╭─ Records supplied

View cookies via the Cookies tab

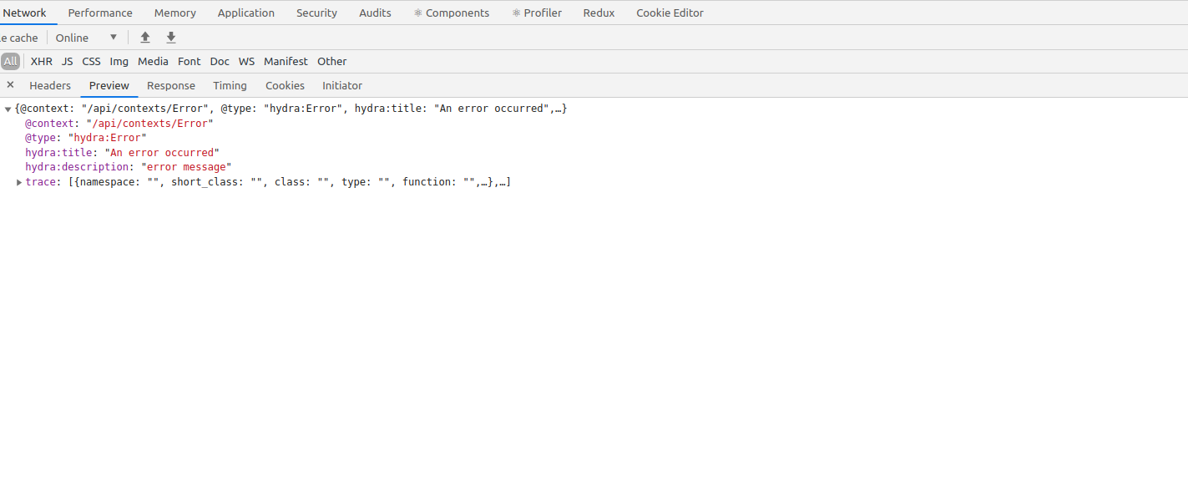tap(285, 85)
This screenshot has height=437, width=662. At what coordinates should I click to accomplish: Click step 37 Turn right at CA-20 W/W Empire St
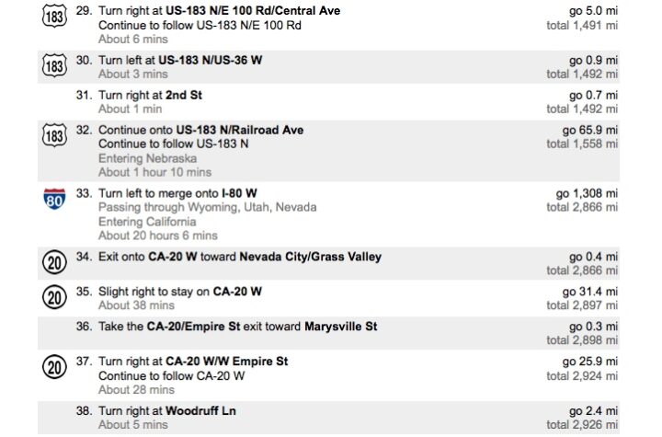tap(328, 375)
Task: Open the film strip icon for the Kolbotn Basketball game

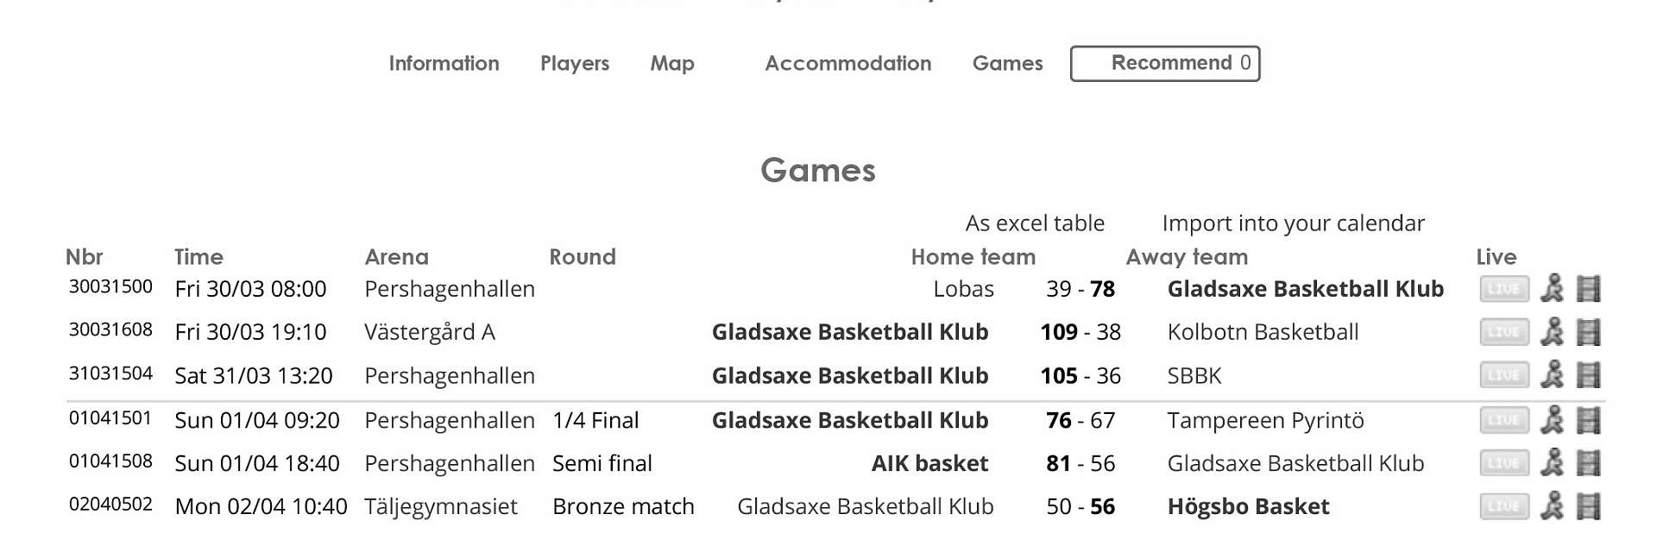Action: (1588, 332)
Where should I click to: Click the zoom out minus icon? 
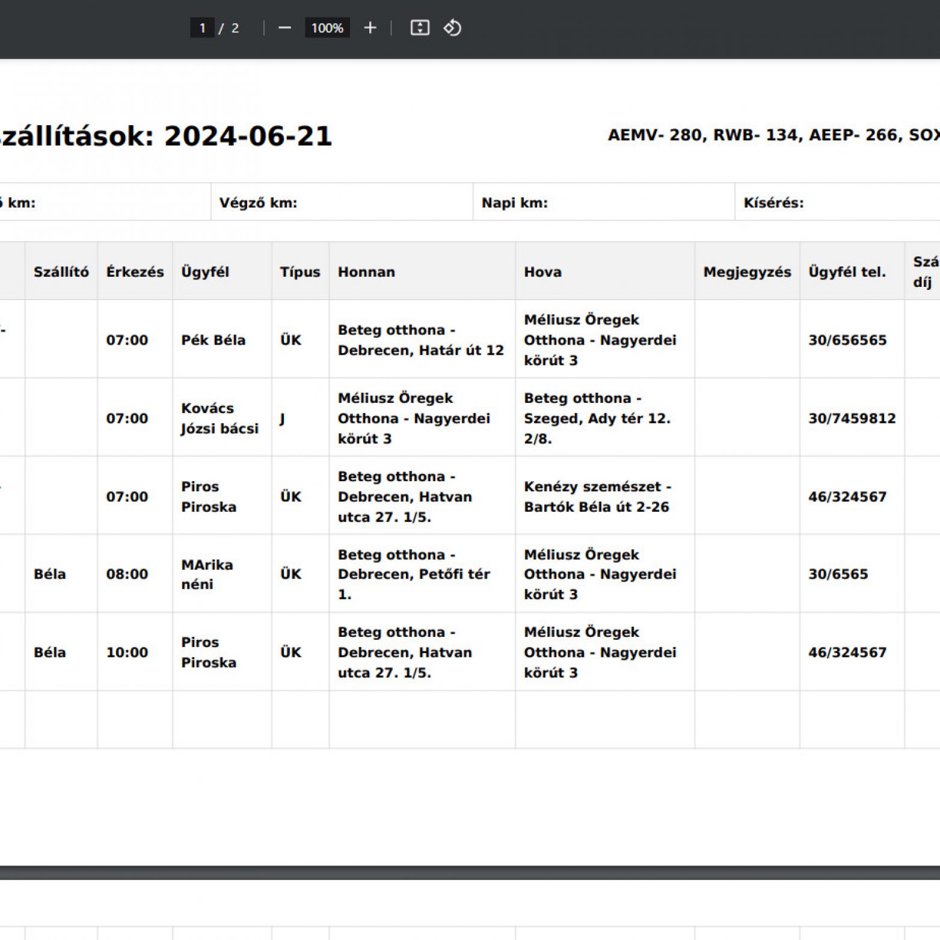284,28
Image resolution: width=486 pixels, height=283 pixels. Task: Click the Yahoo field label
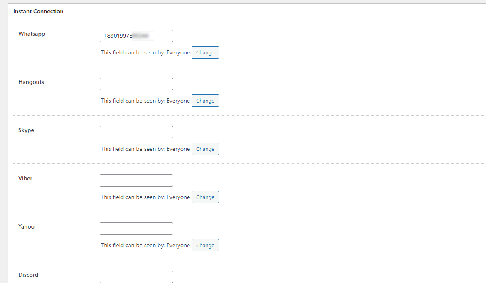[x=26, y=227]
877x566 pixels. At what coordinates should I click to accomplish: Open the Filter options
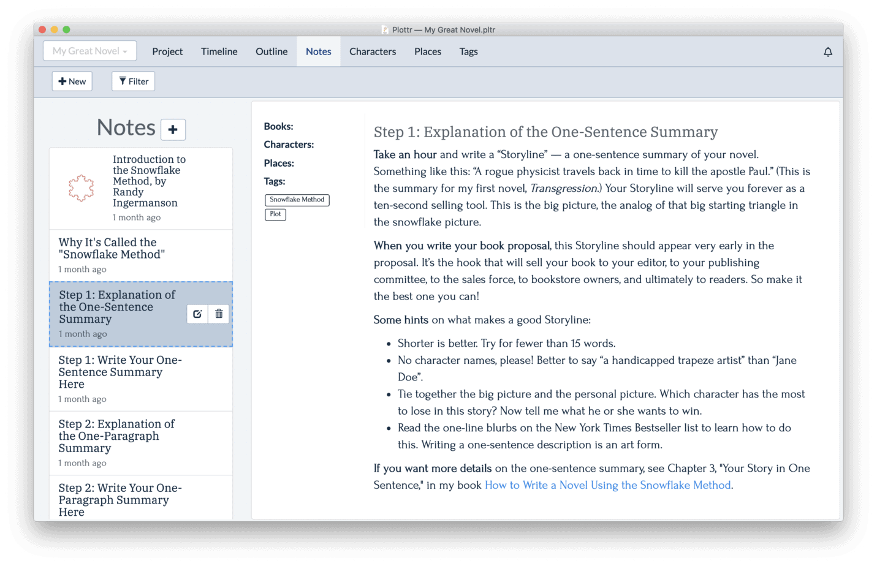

╰─

Problem details ->
Your reply should consist only of the lines running from the line with "Task: Open the" to the end of the entries, both included, copied exactly and without any pictures.

Task result ->
Task: Open the film strip icon for the Kolbotn Basketball game

Action: (1588, 332)
Where should I click to: Click the zoom out minus icon? 
284,28
Image resolution: width=486 pixels, height=283 pixels. Task: Click the Yahoo field label
[x=26, y=227]
877x566 pixels. At what coordinates should I click to accomplish: Open the Filter options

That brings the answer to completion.